| Acciones a realizar |
1 > Indica si cada afirmación coincide con el pasaje sobre la felicidad de Cristo, respondiendo sí o no y citando literalmente las palabras que lo deciden: (a) lo que hace semejante a Cristo es conocer todo el camino; (b) basta con mirar qué hizo Jesucristo; (c) la pregunta sobre la felicidad de Cristo debe hacerse cada mañana.
2 > Por favor, explica en una a tres oraciones por qué, según el pasaje sobre la felicidad de Cristo, no se necesita un mapa sino una linterna.

| Pasaje del ejercicio |
==================================================

9.6. ¿Cuál es la felicidad de Cristo? Esta es la pregunta que debes hacerte en cada paso, a cada mañana; en cada tarde y por medio de la noche. Ninguna pregunta puede hacerte tanto bien como ésta, que te servirá de linterna para el camino. Es tal la presunción del corazón humano que, si conocieras todo el camino, creerías que tu conocimiento es tu felicidad, mas resulta que no es saber el camino, sino andar el camino lo que te puede hacer semejante a Cristo y a su felicidad. Por eso no necesitas un mapa, sino una linterna. Al final, cuando vuelvas la vista atrás, es mi deseo que tengas la satisfacción inefable de ver lo recorrido, y de gozarte en el conocimiento del camino realizado. En ese final tu conocimiento no reñirá con tu obediencia y por eso no te hará daño. Pero por ahora, que te baste la linterna.
9.7. Para usar esta luz de que te hablo no es suficiente con mirar qué hizo Jesucristo, sino también con qué intención y con qué corazón lo hizo; precedido de qué y seguido de qué; ante quiénes y de qué manera; por cuánto tiempo y con qué énfasis; acompañado de qué palabras y de cuáles silencios. Recuerda que Cristo revela su misterio no sólo con lo que hace, materialmente hablando, sino con toda la vida que despliega en la armonía con que obra; una armonía que es digna de su Cielo.

==================================================

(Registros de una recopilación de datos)

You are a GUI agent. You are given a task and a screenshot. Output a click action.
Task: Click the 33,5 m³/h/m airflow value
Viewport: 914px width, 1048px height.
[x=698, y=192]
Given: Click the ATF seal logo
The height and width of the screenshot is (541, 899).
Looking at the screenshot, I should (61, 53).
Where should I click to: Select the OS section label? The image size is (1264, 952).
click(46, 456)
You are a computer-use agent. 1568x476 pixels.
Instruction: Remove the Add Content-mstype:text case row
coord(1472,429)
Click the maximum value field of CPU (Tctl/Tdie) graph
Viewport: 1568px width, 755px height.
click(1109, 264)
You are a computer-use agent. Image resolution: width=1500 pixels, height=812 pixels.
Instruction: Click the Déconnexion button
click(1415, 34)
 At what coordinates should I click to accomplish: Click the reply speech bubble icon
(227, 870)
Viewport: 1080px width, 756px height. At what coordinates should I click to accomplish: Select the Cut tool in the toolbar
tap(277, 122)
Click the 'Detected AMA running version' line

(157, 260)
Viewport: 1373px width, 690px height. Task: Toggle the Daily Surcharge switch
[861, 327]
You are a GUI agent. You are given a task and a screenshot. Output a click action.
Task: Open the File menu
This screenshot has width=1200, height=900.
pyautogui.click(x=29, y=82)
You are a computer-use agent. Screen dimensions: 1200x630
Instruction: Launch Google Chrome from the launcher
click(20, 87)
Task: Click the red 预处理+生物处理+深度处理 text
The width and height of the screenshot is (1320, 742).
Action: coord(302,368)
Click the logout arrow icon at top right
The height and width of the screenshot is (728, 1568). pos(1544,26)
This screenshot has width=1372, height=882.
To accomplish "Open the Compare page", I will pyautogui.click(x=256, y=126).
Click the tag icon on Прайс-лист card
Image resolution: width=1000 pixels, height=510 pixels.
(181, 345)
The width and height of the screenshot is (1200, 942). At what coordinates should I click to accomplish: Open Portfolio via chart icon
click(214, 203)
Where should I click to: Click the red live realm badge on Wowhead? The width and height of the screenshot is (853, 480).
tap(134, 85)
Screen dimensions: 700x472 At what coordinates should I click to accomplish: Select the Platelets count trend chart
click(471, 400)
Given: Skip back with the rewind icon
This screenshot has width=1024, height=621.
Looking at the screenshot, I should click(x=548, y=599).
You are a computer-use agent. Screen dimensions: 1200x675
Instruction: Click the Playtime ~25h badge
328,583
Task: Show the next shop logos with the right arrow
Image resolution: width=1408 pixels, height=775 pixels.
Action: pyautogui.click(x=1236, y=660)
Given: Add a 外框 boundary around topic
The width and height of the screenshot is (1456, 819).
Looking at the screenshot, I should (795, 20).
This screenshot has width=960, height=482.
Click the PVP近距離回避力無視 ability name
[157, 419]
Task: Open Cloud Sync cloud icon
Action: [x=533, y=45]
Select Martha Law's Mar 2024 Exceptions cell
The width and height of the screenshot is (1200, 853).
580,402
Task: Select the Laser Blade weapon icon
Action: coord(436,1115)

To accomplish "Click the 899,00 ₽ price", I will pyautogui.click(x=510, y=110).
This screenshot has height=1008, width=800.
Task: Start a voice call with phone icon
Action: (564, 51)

==================================================

| Resultados esperados |
1 >
(a) No: «no es saber el camino, sino andar el camino lo que te puede hacer semejante a Cristo y a su felicidad».
(b) No: «no es suficiente con mirar qué hizo Jesucristo, sino también con qué intención y con qué corazón lo hizo».
(c) Sí: «Esta es la pregunta que debes hacerte en cada paso, a cada mañana».

2 > Por la presunción del corazón humano: si se conociera todo el camino, se creería que ese conocimiento es la felicidad. Sin embargo, lo que puede hacer a alguien semejante a Cristo y a su felicidad no es saber el camino, sino andarlo.